“Da ieri, il primo di ottobre, gli operai della Ciet del cantiere di Massa sono in sciopero e incatenati, ad oltranza, ai cancelli del loro centro operativo”. Lo ricordano in una nota unitaria le segreterie nazionali di Fiom Cgil, Fim Cisl e Uilm Uil.
“La protesta - scrivono i sindacati nel comunicato - è dovuta alle gravi violazioni dell'accordo firmato al ministero del Lavoro attuate dalla Direzione aziendale. L'azienda, unilateralmente, ha deciso di non far ruotare i lavoratori in cassa integrazione, dopo il periodo massimo concordato di tre mesi, e di utilizzare in modo discriminante tale strumento. Ciò ha prodotto gravissime conseguenze sui redditi, sulle condizioni economiche e professionali dei lavoratori. Inoltre, la direzione ha informato che intenderebbe vendere lo stabile del centro operativo e chiudere il cantiere”.
“Il paradosso - affermano Fiom Fim e Uilm - è che l'attività di manutenzione della rete telefonica Telecom non manca.
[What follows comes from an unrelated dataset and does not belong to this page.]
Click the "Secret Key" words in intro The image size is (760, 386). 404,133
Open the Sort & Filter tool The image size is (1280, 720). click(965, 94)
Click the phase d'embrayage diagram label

Spesso viene sub appaltata dalla Ciet a ditte minori, lasciando in cassa integrazione i propri lavoratori. L'accordo ministeriale prevedeva un contenimento dell'uso del sub appalto, ma anche questo impegno non è stato rispettato, con una netta estensione, in questi mesi, dell'uso del sub appalto stesso”.
“La denuncia su quanto sta accadendo e la richiesta fatta al Ministero del lavoro di convocare urgentemente un incontro per le varie violazioni e per un'assunzione di corresponsabilità nel contribuire ad obbligare l'azienda a far rispettare l'intesa è a tutt'oggi caduta nel vuoto", affermano ancora i sindacati che ribadiscono che "anche a questo scopo, oltre che per le violazioni richiamate, i lavoratori della Ciet hanno in corso, da diversi messi, una vertenza e degli scioperi per il rispetto dell'accordo. Nei prossimi giorni sono previste ulteriori iniziative articolate”.
Per Fiom, Fim e Uilm "è evidente la malafede contrattuale della Ciet e la violazioni dell'accordo che il Ministero deve contribuire a riportare a corretta applicazione, pena la necessità di chiedere la decadenza dell'accordo. La situazione del settore delle installazioni telefoniche è sempre più tesa - sottolineano i sindacati - sia a causa delle politiche delle aziende che allargano l'uso del sub appalto, facendo pagare tale scelte ai lavoratori, sia per le gravi le responsabilità di Telecom, che favorisce, spinge e attua con le imprese tali politiche, traendone indiscutibili vantaggi, senza porsi nessun problema sulle conseguenze per gli utenti e per i lavoratori”.
"La lotta dei lavoratori Ciet di Massa ha il pieno sostegno e la solidarietà dei lavoratori delle istallazioni telefoniche e degli altri lavoratori”, concludono i sindacati nella nota.